◆ SOURCE MATERIAL
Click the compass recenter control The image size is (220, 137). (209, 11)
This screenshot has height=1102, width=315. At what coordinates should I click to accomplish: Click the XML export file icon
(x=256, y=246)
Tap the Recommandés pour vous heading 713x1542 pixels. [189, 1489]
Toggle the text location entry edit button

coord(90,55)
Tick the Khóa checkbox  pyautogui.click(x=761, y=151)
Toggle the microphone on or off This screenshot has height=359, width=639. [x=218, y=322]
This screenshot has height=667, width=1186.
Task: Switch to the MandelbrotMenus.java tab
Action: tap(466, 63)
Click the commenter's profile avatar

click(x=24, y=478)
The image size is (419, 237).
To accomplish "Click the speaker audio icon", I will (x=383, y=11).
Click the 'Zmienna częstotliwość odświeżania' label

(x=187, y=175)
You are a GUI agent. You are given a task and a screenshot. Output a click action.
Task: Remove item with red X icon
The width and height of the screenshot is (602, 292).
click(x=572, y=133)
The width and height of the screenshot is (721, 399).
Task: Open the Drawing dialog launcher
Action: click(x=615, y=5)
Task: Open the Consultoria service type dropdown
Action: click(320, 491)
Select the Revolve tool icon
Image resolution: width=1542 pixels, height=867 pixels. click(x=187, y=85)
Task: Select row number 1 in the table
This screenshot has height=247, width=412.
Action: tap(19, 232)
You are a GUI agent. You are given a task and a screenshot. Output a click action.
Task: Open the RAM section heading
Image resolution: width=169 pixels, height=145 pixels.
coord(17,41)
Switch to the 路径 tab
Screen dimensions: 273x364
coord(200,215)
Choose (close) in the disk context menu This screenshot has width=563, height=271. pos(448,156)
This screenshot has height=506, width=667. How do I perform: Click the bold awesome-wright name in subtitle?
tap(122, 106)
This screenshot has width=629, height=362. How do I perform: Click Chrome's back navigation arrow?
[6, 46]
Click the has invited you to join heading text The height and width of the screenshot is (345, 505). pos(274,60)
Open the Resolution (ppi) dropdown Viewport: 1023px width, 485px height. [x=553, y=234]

◆ TO DO
Repeat every line of the material above without any changes.

◆ SOLUTION TO THE PROBLEM
Click the compass recenter control The image size is (220, 137). (209, 11)
This screenshot has height=1102, width=315. At what coordinates should I click to accomplish: Click the XML export file icon
(x=256, y=246)
Tap the Recommandés pour vous heading 713x1542 pixels. [189, 1489]
Toggle the text location entry edit button

coord(90,55)
Tick the Khóa checkbox  pyautogui.click(x=761, y=151)
Toggle the microphone on or off This screenshot has height=359, width=639. [x=218, y=322]
This screenshot has height=667, width=1186.
Task: Switch to the MandelbrotMenus.java tab
Action: tap(466, 63)
Click the commenter's profile avatar

click(x=24, y=478)
The image size is (419, 237).
To accomplish "Click the speaker audio icon", I will (x=383, y=11).
Click the 'Zmienna częstotliwość odświeżania' label

(x=187, y=175)
You are a GUI agent. You are given a task and a screenshot. Output a click action.
Task: Remove item with red X icon
The width and height of the screenshot is (602, 292).
click(x=572, y=133)
The width and height of the screenshot is (721, 399).
Task: Open the Drawing dialog launcher
Action: click(x=615, y=5)
Task: Open the Consultoria service type dropdown
Action: click(320, 491)
Select the Revolve tool icon
Image resolution: width=1542 pixels, height=867 pixels. click(x=187, y=85)
Task: Select row number 1 in the table
This screenshot has height=247, width=412.
Action: tap(19, 232)
You are a GUI agent. You are given a task and a screenshot. Output a click action.
Task: Open the RAM section heading
Image resolution: width=169 pixels, height=145 pixels.
coord(17,41)
Switch to the 路径 tab
Screen dimensions: 273x364
coord(200,215)
Choose (close) in the disk context menu This screenshot has width=563, height=271. pos(448,156)
This screenshot has height=506, width=667. How do I perform: Click the bold awesome-wright name in subtitle?
tap(122, 106)
This screenshot has width=629, height=362. How do I perform: Click Chrome's back navigation arrow?
[6, 46]
Click the has invited you to join heading text The height and width of the screenshot is (345, 505). pos(274,60)
Open the Resolution (ppi) dropdown Viewport: 1023px width, 485px height. [x=553, y=234]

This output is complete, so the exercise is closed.